Step-size distributions. (A) The step-size distribution is the probability of observing a step size with a lag time of 1 min. The width of the distribution characterizes the stochasticity of the motion, whereas the mean step size characterizes the directedness of the motion. The initiation of segregation results in a weak bias of the stochastic motion in the direction of average motion. The motion of oriC transitions between unbiased motion (red) and weakly biased motion (green), as seen by the shift in the distribution.

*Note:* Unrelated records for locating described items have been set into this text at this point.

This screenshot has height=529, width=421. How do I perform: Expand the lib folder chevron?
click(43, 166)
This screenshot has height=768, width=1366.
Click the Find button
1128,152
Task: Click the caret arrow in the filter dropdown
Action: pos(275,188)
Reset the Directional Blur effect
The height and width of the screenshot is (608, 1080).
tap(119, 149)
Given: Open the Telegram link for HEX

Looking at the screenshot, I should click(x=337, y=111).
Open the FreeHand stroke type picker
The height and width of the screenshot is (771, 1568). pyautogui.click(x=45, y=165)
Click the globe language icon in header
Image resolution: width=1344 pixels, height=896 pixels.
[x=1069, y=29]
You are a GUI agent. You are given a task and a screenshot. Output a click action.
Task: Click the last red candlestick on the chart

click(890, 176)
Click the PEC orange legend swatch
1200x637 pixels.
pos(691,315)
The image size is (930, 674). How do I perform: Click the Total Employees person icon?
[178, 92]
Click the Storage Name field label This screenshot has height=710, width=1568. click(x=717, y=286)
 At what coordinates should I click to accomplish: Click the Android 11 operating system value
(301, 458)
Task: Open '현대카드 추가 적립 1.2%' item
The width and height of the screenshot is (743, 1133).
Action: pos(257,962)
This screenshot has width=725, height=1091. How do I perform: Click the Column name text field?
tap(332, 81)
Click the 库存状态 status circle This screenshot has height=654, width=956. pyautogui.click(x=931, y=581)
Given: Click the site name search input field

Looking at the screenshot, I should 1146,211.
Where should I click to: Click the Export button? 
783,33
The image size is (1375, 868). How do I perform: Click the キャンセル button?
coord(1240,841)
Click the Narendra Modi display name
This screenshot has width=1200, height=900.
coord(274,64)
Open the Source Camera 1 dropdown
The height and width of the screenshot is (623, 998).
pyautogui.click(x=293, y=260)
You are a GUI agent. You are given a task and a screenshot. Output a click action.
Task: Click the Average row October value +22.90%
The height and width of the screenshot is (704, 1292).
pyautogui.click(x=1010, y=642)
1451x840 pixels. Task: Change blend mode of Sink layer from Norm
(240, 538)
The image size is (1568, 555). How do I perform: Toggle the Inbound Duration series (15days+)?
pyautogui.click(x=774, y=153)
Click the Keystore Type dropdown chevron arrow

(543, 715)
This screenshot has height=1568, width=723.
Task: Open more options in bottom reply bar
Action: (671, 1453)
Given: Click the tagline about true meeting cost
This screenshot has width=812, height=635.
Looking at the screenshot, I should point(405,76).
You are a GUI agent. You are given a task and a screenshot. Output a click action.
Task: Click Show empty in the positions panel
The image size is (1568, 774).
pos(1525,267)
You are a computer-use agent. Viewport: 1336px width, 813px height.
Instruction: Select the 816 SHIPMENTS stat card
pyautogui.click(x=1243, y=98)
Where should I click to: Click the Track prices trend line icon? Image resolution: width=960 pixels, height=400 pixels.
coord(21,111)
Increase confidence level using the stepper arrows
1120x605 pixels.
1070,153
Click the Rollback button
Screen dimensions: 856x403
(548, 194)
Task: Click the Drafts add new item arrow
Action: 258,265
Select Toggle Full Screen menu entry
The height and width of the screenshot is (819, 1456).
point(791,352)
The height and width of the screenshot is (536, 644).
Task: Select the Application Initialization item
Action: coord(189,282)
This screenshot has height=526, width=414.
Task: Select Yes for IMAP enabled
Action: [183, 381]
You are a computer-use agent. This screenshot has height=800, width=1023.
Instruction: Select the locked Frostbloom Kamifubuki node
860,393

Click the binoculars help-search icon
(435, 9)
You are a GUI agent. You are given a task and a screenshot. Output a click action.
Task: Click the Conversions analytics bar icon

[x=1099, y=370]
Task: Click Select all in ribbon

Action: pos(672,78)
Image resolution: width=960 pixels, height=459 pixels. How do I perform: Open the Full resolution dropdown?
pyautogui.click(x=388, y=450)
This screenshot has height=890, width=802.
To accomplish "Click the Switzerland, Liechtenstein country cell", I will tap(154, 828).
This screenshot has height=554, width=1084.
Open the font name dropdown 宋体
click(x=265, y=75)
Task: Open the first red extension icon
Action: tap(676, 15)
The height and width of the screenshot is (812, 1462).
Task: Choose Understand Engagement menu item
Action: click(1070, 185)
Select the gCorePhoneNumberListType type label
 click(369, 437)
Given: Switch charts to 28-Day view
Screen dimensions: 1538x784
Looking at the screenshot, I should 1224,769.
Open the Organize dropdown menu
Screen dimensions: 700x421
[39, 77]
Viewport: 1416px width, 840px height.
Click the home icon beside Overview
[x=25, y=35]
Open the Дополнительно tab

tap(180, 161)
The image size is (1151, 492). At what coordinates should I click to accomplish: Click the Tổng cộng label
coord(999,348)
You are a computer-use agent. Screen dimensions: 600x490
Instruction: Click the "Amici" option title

The oriC (green) and L2 (blue) loci show essentially identical step-size distributions during the first 10 min of motion. (Error regions show the expected counting error.) (B) Time-dependent histogram of oriC step sizes. Aside from an increased spread in step sizes at the time of locus splitting (t = 0), the distribution in step size is quite homogeneous for the times before and after the split, with a zero bias and consistent spread before the split and a similar spread but with small positive bias after the split.

Figure 7

Mean drift velocities. Profiles of the relative drift velocities of sister loci are provided for ori, L2, and ter. At short time periods after the initial splitting of sister loci, all loci appear to have similar drift velocities, consistent with a model for segregation that treats all loci identically. At later time periods, sister oriC loci have larger relative drift velocities, allowing them a larger net separation along the length of the cell. (Error regions show the error in the mean.) To see this figure in color, go online.

Figure 8

Segregation phenotype of the seqA mutant. To perturb DNA structure shortly after replication, we constructed a seqA deletion. (A) $\Delta$seqA has a nearly universal initial drift velocity. (B) The smaller separation for seqA loci implies that all loci segregate with a lower drift velocity. This is observed as the integrated effect of a velocity that is only slightly smaller acting throughout the segregation process.